Extract provided:
>>>

What is a flexible gift annuity and how is it different from a deferred gift annuity?

A flexible gift annuity is a form of deferred gift annuity. However, instead of setting a fixed date in the future for the start of payments, as you would with a deferred gift annuity, you select a range of years or a “window” within which you can elect to start the payments.

Do I need to choose the start date for my annuity payments now?

With the flexible start date option, you can set a number of years as a window to begin receiving payments. Then you can wait to choose your payment start date until you’re ready. Because your annuity rate will be determined by your age and the number of years you wait to receive the first payment, your lifelong income payment rate will increase each year you decide to delay your first payment.

How is my income tax deduction calculated and when do I claim it?

Your income tax charitable deduction is based upon the first year in the window you can start to receive payments. So if you decide that you want to start receiving payments sometime in the window 5 to 15 years from now, you income tax deduction is calculated based on the assumption that you start taking payments in year 5, even if you wait until year 15 to do so. For the saavy donor, this means that you want to make the first year you are eligible to take payments the year you are likely to actually want payments. Otherwise, you are not maximizing your income tax charitable deduction. You claim your deduction at the time you make the gift to fund the flexible payment gift annuity.

How are my payments taxed?

Just as with the regular and deferred gift annuities, payments from flexible gift annuities are taxed based upon the assets used to fund the gift annuity. For example, if you fund a flexible payment gift annuity with cash, a portion of each payment is taxed at ordinary income tax rates and a portion is tax-free return of principal. However, when funded with appreciated stock, a portion of each payment is taxed as ordinary income, a portion as capital gain, and a portion is tax-free return of principal. We can help you to determine the taxation for your particular gift.

What happens if the flexible payment gift annuity makes payments to someone other than me or my spouse?

Payments to a non-spouse can impact the taxation of your gift. Should you set up a flexible payment gift annuity with payments to an elderly parent or loved one, if the payments are more than the annual exclusion amount for the year, then you may be subject to gift tax each year. If you fund the annuity with appreciated stock, you will owe some capital gains tax in the year you make the gift. Before setting up a gift to benefit someone other than yourself or your spouse, be sure to explore these issues with your tax advisors.

Why would I ever use a deferred gift annuity instead of a flexible gift annuity?

If you are absolutely certain about the start date when you want to receive payments, it makes sense to use a deferred gift annuity. After all, you could forget to elect to start the payments on your flexible gift annuity and the money would not be available that year.

<<<

Material supplied:
>>>

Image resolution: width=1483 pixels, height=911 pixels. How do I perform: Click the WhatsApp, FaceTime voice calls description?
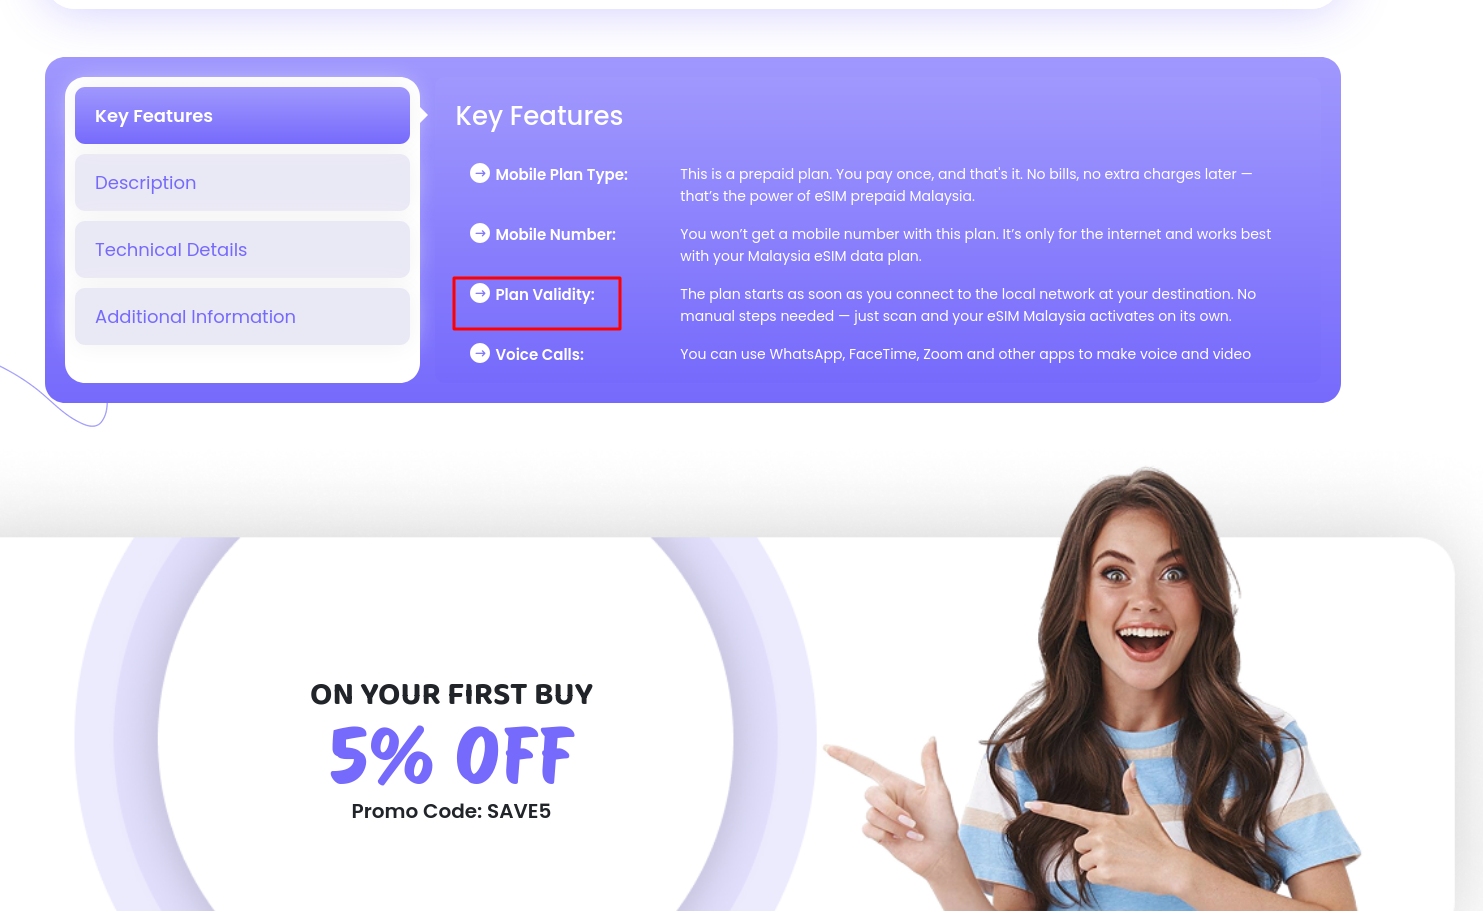965,354
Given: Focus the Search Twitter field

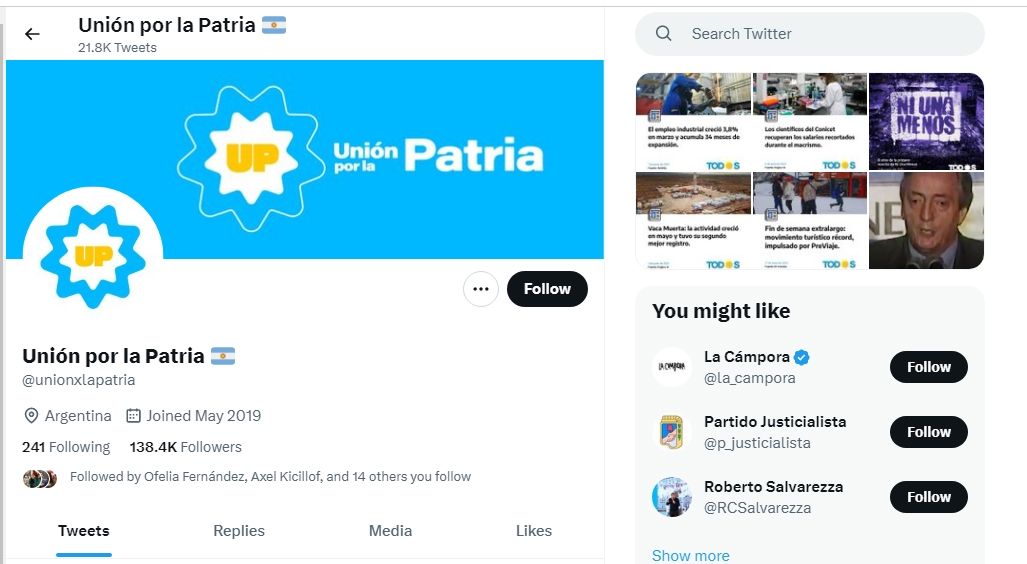Looking at the screenshot, I should pos(810,33).
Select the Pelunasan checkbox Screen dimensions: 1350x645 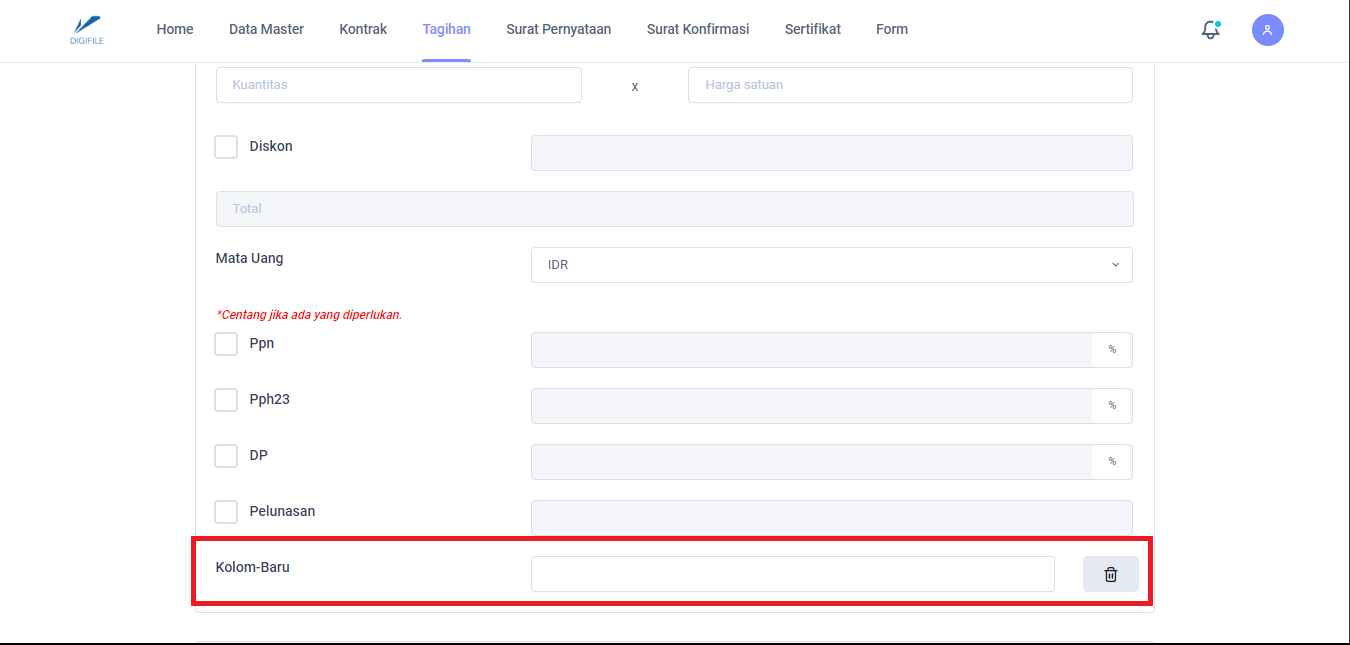(226, 512)
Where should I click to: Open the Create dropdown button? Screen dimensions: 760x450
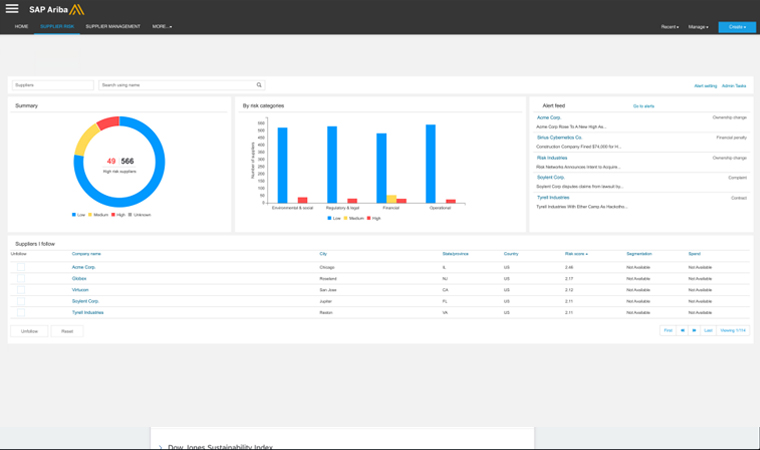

<<<

Problems to solve:
a) Using the gift annuity FAQ, explain in one to three sentences why a donor should make the first year of the payment window the year they actually expect to want payments.
b) Please reproduce the stretch of the gift annuity FAQ from "Your income tax charitable deduction is" through "my payments taxed?".

Answer set:
a) The income tax charitable deduction is calculated as if payments begin in the first year of the window, even if the donor waits until a later year to start them. If the window opens earlier than the donor really wants payments, the donor is not maximizing the deduction.

b)
Your income tax charitable deduction is based upon the first year in the window you can start to receive payments. So if you decide that you want to start receiving payments sometime in the window 5 to 15 years from now, you income tax deduction is calculated based on the assumption that you start taking payments in year 5, even if you wait until year 15 to do so. For the saavy donor, this means that you want to make the first year you are eligible to take payments the year you are likely to actually want payments. Otherwise, you are not maximizing your income tax charitable deduction. You claim your deduction at the time you make the gift to fund the flexible payment gift annuity.

How are my payments taxed?